El poder pudre las entrañas y oscurece el pensamiento. Esta máxima del zapatismo revolucionó los discursos y prácticas sobre el poder. Es un planteamiento que desnuda su esencia, entendiendo que este es el fundamento de toda opresión, de toda dominación y que, cualquier alternativa pasa no por su conquista, sino por su abolición tanto en las relaciones económicas, políticas y culturales como en las personales. Exterminarlo ha de ser el objetivo de toda revolución.
Hinkelammert F. y Jiménez H., en su obra "Hacia una economía para la vida", al igual que Foucault M. en las entrevistas recogidas en "El poder, una bestia magnífica", aportan desde un punto de vista histórico-político interesantes visiones que nos llevan a otros escenarios de acción colectiva diferentes al fracaso de la llamada conquista del poder. Plantean que solo abstrayéndonos de la muerte podemos pensar un tiempo lineal, continuo y sin fin.
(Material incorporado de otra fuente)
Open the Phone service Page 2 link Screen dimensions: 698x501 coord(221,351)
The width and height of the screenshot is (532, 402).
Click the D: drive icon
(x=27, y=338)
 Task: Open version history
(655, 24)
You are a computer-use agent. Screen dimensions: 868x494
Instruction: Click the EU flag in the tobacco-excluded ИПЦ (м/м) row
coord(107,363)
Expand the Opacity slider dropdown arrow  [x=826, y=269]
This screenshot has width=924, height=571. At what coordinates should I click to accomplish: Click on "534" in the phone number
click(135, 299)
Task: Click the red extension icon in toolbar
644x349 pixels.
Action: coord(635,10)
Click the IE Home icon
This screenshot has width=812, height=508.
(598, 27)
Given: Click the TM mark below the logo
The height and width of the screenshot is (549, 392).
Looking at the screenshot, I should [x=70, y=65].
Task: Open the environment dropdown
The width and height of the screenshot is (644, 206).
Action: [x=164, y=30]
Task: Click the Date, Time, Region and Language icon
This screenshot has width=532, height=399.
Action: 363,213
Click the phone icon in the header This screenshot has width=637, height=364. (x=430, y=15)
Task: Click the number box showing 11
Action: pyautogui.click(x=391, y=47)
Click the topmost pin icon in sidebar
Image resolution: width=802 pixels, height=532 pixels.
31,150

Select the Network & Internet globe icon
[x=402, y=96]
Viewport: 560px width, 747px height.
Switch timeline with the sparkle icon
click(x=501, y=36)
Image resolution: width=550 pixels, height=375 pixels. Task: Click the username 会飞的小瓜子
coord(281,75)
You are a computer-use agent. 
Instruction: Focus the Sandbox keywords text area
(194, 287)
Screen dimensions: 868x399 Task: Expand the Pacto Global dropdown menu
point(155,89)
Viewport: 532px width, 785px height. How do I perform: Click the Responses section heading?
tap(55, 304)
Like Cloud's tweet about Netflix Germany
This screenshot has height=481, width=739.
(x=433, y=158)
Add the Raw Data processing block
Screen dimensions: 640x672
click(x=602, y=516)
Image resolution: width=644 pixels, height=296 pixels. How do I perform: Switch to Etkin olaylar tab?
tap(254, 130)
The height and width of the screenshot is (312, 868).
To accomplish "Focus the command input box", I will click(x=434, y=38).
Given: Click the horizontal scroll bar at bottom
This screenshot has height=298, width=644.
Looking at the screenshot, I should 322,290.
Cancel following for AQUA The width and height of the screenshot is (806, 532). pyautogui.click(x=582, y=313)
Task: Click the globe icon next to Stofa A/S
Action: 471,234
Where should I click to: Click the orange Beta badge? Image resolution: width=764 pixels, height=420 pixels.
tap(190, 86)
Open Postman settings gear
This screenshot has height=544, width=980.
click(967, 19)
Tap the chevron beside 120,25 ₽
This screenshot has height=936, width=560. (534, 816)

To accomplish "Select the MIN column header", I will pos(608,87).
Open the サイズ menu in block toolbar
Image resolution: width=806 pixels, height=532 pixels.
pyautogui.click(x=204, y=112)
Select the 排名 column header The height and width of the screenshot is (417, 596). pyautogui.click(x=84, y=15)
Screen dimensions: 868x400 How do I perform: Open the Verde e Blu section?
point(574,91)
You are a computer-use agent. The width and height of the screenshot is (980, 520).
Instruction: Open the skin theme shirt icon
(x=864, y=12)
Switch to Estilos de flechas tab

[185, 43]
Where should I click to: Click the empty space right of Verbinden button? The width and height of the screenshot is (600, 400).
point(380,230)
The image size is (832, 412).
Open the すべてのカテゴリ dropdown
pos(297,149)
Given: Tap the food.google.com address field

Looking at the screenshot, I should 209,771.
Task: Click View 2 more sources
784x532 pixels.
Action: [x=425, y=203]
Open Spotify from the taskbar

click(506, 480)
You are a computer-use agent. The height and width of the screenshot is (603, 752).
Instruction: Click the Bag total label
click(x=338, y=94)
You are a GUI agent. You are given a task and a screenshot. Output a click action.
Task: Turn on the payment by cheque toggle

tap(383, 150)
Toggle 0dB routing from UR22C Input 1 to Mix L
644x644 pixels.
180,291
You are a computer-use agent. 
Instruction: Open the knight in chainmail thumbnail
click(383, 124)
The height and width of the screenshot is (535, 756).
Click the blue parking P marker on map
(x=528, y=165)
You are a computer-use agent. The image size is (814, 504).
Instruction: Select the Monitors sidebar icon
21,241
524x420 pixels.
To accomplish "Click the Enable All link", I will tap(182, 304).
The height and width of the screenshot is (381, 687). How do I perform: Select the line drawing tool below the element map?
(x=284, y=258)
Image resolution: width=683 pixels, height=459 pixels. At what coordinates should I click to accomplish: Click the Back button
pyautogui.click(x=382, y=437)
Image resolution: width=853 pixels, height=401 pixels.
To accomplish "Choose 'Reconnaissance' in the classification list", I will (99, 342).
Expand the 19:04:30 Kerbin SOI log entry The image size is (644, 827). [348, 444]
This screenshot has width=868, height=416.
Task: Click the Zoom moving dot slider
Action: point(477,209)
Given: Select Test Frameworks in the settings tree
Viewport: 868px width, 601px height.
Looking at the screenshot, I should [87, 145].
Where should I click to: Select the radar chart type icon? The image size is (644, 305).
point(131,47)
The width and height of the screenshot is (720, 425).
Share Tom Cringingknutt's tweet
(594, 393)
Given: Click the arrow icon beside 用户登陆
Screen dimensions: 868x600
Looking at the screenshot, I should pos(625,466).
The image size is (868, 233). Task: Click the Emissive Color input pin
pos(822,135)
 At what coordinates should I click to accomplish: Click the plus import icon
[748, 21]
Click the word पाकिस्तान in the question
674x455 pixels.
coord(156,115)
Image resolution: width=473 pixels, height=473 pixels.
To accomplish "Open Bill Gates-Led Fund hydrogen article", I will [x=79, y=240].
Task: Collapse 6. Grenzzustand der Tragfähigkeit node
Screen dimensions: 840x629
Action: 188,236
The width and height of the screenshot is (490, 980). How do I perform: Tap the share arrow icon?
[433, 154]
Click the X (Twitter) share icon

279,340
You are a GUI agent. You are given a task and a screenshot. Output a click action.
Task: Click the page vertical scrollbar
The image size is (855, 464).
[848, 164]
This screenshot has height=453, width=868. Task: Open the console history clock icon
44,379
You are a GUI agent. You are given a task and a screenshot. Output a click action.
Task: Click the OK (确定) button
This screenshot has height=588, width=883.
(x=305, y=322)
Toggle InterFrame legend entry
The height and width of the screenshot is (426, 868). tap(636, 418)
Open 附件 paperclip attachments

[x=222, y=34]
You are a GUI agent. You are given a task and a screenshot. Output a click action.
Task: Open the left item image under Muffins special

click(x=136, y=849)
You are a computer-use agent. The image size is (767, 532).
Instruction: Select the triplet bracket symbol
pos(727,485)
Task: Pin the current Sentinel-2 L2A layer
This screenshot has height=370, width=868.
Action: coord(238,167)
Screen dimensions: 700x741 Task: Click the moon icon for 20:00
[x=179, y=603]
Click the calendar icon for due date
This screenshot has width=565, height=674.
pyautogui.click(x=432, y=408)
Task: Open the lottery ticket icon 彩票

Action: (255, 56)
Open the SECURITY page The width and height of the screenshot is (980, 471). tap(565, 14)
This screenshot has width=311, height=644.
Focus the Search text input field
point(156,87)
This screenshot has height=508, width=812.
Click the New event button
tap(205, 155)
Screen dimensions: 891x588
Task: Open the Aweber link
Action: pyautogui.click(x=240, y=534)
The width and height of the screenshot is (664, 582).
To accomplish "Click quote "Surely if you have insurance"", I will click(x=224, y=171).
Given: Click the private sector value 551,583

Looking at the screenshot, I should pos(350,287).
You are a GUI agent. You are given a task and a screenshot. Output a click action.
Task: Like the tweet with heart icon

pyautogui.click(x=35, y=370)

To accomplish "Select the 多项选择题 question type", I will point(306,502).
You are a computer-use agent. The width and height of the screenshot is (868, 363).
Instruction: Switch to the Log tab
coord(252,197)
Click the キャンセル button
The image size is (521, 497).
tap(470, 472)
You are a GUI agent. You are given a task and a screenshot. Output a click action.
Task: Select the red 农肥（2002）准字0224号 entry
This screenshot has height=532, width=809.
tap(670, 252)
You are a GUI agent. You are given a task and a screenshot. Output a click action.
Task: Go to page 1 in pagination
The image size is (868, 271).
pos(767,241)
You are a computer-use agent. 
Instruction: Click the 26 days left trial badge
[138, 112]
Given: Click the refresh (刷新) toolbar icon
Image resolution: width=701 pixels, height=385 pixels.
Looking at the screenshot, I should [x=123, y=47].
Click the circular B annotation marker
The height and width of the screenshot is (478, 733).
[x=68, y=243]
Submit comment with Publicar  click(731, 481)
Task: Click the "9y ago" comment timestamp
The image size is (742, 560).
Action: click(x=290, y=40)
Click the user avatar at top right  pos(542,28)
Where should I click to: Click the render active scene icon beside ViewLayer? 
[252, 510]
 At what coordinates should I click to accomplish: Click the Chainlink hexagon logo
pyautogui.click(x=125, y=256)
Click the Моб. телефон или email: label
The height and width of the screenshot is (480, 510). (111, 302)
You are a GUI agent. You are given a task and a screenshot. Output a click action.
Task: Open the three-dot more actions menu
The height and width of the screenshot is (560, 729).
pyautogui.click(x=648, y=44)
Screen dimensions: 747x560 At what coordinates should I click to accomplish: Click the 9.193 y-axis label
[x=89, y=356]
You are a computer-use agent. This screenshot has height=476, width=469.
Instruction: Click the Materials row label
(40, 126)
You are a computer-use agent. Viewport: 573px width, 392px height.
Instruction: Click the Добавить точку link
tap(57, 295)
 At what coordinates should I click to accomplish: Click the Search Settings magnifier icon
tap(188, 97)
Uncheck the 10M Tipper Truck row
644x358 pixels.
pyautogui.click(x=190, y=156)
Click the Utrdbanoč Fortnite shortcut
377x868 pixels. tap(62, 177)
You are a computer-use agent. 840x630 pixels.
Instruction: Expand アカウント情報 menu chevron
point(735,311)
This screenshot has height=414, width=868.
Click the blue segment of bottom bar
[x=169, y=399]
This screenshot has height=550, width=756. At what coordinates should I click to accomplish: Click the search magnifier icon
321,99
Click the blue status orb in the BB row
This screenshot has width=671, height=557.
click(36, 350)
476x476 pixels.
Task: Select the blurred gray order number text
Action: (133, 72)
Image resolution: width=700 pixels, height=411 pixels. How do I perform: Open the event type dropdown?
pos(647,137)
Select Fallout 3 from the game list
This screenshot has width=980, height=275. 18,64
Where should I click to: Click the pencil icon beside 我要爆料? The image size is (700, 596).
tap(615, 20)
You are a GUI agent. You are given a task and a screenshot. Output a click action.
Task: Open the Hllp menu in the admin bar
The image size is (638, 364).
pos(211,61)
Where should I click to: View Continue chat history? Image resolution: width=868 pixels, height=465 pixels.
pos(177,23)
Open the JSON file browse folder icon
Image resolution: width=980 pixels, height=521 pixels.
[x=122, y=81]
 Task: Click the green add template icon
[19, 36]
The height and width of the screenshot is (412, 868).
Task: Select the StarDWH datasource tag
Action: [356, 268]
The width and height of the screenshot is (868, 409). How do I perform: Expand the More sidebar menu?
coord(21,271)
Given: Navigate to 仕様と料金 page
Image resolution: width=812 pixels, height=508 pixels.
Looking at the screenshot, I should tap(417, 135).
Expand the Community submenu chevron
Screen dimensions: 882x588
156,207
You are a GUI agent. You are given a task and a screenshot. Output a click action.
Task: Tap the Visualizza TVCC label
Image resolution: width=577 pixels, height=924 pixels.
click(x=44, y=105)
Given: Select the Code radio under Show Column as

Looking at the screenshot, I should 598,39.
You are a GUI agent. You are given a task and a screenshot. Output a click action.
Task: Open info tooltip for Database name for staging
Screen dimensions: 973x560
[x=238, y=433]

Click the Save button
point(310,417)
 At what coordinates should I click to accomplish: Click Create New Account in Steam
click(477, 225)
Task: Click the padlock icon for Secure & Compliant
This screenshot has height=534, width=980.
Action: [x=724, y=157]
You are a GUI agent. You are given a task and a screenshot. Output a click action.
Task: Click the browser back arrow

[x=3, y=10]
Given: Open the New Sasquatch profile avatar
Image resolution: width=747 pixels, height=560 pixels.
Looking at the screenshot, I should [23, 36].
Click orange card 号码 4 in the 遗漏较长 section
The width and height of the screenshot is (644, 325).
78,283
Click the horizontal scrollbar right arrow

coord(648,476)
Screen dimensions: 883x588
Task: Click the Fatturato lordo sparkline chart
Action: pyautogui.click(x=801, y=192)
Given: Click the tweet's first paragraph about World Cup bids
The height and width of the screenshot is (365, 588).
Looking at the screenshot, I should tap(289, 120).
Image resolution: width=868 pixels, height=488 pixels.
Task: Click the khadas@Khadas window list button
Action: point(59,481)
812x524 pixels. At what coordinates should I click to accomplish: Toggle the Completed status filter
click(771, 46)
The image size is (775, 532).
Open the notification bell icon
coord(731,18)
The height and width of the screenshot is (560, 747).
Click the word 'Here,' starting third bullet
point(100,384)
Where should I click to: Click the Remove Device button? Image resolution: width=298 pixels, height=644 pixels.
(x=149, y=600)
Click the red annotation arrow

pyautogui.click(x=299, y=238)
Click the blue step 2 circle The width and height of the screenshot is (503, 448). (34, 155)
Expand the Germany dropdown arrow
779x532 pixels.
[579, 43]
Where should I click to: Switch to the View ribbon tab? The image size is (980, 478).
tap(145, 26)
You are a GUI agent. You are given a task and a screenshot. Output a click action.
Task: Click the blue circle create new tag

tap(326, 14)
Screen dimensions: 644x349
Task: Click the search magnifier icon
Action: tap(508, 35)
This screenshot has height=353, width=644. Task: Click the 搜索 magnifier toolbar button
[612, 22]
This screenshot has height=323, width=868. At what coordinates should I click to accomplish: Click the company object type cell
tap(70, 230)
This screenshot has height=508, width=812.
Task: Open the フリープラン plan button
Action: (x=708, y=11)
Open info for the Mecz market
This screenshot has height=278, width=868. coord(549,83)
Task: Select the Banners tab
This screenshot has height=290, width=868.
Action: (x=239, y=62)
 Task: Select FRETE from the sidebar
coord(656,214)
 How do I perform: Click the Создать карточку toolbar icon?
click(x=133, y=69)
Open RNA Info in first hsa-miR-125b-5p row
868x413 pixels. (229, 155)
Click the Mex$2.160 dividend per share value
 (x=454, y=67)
Así, el progreso es una manzana que lleva un gusano dentro y sobre esta base se levanta el mito del poder, que es un mito sacrificial. Lo podemos resumir así: «hay que dar muerte para asegurar la vida», y el criterio al que se recurre para este «dar muerte» es el orden y la guerra. Todos los mitos del poder a lo largo de la historia se fundamentan en este principio.
Desde esta premisa del sacrificio necesario se legitima la extinción de la biodiversidad étnica y cultural, la destrucción de la naturaleza, los genocidios, la aniquilación de la disidencia o la criminalización de las clases peligrosas. Es la muerte producida por el mercantilismo del «laissez faire, laissez mourir» cuando no la muerte directa o el castigo institucional a través de los sistemas de control formal (militar, policial, penal).
Mientras el poder se redefine, cada vez más asesino y obsesionado en encubrir los crímenes que perpetra para reproducirse, también cada relación de poder posibilita una resistencia siempre y cuando la ética del sujeto individual y político no se fundamente en el principio del «yo vivo si te derroto a ti».